We compared the diagnostic accuracy of 4 Large Language Models(LLMs); ChatGPT3.5, ChatGPT4, Gemini and Gemini Advanced by inserting the same prompt with patient information. Patient information was obtained from the open database of the University of Iowa's website- EyeRounds.org. We asked the LLMs for the main diagnosis, differential diagnoses and the proposed treatment, which we then compared with the real life patient information provided within the University of Iowa's database. 20 cases were selected at random; all related to anterior segment diseases, such as Acanthaoemba Keratitis, Viral Conjunctivitis and Acid Burns.
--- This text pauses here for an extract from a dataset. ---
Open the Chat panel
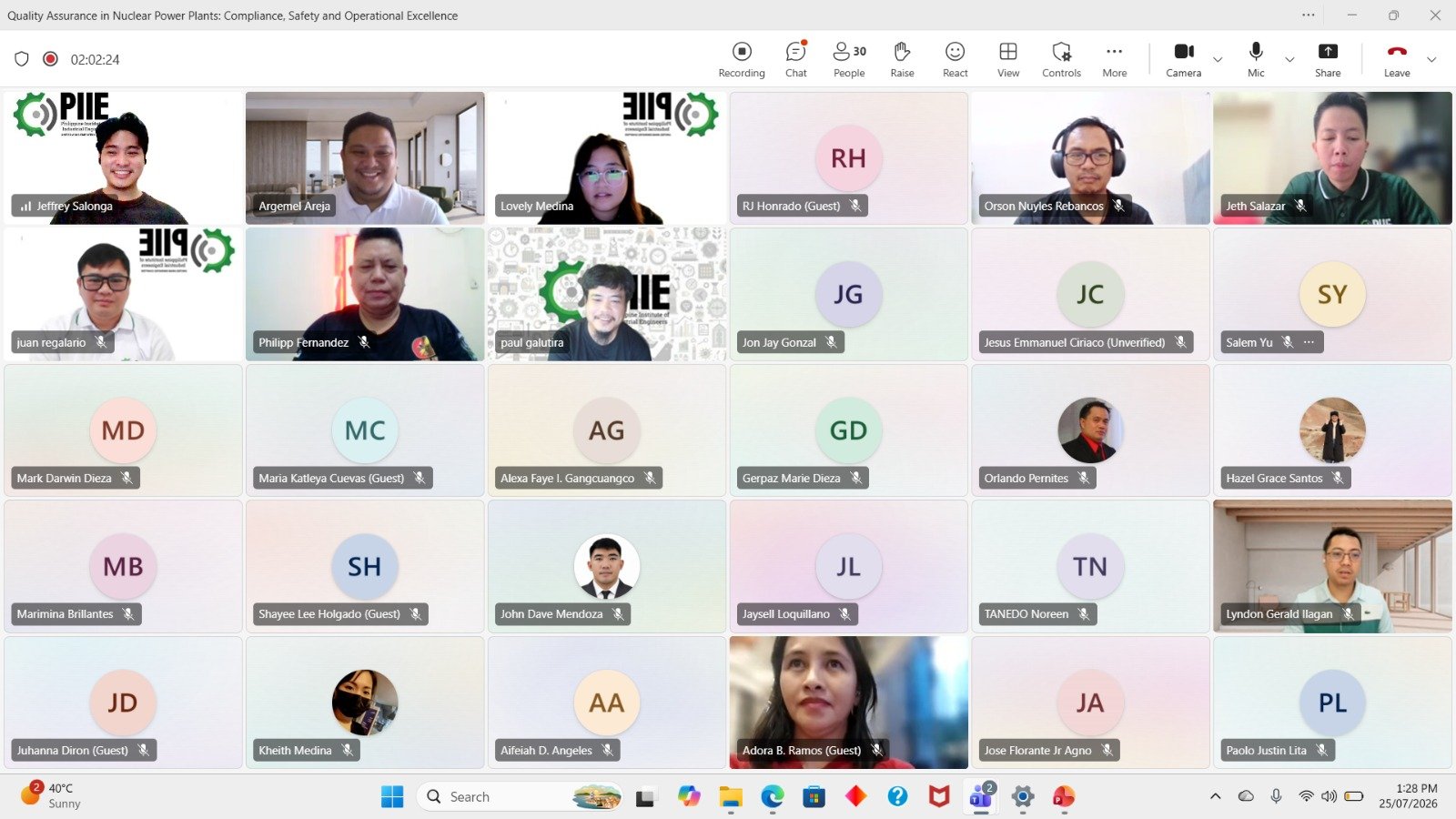 [x=796, y=59]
We calculated the percentage of cases LLMs were able to correctly diagnose and compared them accordingly.

Results

All LLMs were able to accurately state the main diagnosis in at least 60% of cases. The ChatGPT 3,5 and ChatGPT 4,0 had lowest accuracy rates with each reaching only 60%. Gemini was able to state correct diagnosis in 71,4% cases and Gemini Advance reached 88.9% diagnostic accuracy. In 6 out of 20 clinical cases Gemini answered by saying “I am not a medical doctor. I'm an AI language model and cannot provide a diagnosis you should act on." Whereas Gemini Advanced answered like this in 2 out of the 20 clinical cases. Those cases were excluded from the accuracy calculations. ChatGPT did not state such a reply. Differential diagnoses and treatment were appropriate for the answers.

Conclusions

Use of Large Language Models can enhance anterior segment disease diagnosis. However, it is largely dependent on the quality of information fed into the system. The newly released Gemini Advanced had the highest diagnostic accuracy in our cohort and additionally, it recognised its diagnostic limitations. When prompted it offered a comprehensive list of differential diagnoses and treatment options appropriate for the main diagnosis stated in all cases.